Die neuen Kapitalvorschriften für Versicherungsunternehmen sollen abgemildert werden. Denn die derzeitigen Niedrigzinsen bereiten den Konzernen große Probleme.

Hamburg. Die EU will die geplanten strengeren Kapitalvorschriften für Versicherer laut einem Pressebericht deutlich abmildern. Nach heftigem Druck der Branche und Kritik von Aufsichtsbehörden wolle Brüssel alle bestehenden Verträge für sieben Jahre von dem neuen Regelwerk „Solvency II“ ausnehmen, das ab 2014 gelten soll, berichtet die „Financial Times Deutschland“. Für die Altverträge sollten weiter die bisherigen Standards gelten. Nur bei Risikomanagement und Berichten müssten Unternehmen die neuen Regeln einhalten. Dies entschärfe die Reform für die Lebensversicherer erheblich.

Mit der Schonfrist reagiert die EU dem Bericht zufolge auf Warnungen, dass viele Versicherer mit den neuen Regeln enorme Probleme bekommen könnten. Bei einem Test der deutschen Branche hatte sich herausgestellt, dass rund 40 Prozent der Lebensversicherer in Schwierigkeiten geraten würden, rund zehn Prozent sogar in Existenznot. „Das Problem sind die Niedrigzinsen, sie wirken sich unter 'Solvency II' sehr negativ aus“, zitiert die „FTD“ einen Topmanager.

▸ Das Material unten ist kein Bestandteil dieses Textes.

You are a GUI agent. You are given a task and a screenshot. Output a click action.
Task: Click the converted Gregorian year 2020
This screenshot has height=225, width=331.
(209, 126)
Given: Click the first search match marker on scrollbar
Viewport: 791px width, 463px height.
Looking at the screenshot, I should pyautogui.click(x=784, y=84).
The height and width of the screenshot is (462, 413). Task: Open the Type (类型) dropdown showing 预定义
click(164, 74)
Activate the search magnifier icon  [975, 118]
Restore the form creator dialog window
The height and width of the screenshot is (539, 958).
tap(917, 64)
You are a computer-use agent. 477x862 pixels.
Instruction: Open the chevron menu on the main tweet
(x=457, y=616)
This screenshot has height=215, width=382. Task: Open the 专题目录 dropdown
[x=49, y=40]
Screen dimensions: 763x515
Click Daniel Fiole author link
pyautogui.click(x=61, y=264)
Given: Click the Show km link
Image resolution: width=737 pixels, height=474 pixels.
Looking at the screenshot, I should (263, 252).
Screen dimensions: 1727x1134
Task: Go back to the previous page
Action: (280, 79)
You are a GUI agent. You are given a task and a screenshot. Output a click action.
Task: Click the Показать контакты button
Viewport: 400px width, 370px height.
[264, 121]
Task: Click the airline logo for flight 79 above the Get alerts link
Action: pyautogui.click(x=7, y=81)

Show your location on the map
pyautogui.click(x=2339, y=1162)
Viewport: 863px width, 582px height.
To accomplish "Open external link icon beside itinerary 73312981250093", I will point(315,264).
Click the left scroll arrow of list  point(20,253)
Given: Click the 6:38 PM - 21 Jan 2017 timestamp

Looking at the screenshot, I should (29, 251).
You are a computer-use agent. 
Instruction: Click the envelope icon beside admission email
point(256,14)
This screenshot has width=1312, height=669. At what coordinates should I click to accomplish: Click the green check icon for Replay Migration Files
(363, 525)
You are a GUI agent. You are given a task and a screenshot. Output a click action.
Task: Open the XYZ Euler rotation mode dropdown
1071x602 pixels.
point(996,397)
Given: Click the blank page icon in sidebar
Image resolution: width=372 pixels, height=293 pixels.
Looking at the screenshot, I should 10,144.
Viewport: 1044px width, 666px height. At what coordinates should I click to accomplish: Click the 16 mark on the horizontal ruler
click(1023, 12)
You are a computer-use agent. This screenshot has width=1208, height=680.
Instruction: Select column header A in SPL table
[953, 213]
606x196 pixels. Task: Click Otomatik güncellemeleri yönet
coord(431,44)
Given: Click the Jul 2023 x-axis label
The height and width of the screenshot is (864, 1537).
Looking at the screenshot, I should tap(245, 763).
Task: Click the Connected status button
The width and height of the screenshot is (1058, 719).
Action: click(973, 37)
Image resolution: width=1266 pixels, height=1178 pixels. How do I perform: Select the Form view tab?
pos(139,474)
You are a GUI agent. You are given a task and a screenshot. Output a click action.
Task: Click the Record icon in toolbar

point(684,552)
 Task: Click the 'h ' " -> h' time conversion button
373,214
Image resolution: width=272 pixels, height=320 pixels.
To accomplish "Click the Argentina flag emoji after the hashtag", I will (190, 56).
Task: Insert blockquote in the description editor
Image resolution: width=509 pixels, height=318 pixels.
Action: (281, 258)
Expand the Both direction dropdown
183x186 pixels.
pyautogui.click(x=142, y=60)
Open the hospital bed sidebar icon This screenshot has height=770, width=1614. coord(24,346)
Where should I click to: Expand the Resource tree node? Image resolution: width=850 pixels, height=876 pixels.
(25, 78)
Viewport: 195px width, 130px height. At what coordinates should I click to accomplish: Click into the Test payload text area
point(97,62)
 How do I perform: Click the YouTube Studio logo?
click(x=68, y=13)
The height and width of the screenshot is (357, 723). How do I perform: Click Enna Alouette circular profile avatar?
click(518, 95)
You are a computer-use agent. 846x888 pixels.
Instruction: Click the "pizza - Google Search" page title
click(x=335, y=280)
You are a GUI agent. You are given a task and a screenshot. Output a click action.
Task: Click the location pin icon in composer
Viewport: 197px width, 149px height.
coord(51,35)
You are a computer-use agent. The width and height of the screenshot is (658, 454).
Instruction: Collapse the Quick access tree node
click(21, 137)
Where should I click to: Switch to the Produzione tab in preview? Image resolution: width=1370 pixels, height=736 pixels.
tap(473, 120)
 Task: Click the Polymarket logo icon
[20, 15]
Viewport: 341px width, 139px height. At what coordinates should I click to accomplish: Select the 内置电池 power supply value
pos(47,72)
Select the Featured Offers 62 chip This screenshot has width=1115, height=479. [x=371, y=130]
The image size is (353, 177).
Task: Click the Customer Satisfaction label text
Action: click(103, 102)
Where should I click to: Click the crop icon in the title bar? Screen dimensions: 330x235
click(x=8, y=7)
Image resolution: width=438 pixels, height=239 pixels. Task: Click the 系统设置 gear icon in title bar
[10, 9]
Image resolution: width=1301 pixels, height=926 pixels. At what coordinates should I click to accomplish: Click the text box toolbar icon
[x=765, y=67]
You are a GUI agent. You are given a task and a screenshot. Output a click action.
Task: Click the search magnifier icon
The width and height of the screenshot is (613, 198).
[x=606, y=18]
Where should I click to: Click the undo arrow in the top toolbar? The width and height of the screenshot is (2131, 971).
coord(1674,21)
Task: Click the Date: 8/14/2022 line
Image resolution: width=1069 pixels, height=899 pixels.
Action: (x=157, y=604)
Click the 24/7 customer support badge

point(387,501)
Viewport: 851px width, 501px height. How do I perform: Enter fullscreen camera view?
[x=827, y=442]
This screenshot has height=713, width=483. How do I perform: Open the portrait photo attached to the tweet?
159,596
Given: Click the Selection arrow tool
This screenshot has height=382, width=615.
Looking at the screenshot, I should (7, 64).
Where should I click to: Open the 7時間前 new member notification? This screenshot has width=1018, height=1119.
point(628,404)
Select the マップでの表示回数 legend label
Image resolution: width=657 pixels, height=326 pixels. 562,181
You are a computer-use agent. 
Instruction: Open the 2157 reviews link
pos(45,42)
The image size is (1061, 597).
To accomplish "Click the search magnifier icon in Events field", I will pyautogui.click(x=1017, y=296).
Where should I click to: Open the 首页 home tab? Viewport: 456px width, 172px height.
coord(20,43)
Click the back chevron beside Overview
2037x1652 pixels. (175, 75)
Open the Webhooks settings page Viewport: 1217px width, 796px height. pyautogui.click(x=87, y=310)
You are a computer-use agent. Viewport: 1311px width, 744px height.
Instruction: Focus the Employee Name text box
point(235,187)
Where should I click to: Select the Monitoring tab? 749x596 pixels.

Für Kunden bedeute die Ausnahme für Altverträge, dass die Gefahr eines Kollapses ihrer Gesellschaft deutlich gesunken sei, schreibt die Zeitung. Allerdings gelten Turbulenzen bei einigen Anbietern von Lebensversicherungen wegen der Niedrigzinsen weiterhin als sehr wahrscheinlich. Kunden notleidender Gesellschaften würden von der brancheneigenen Auffanggesellschaft Protektor übernommen.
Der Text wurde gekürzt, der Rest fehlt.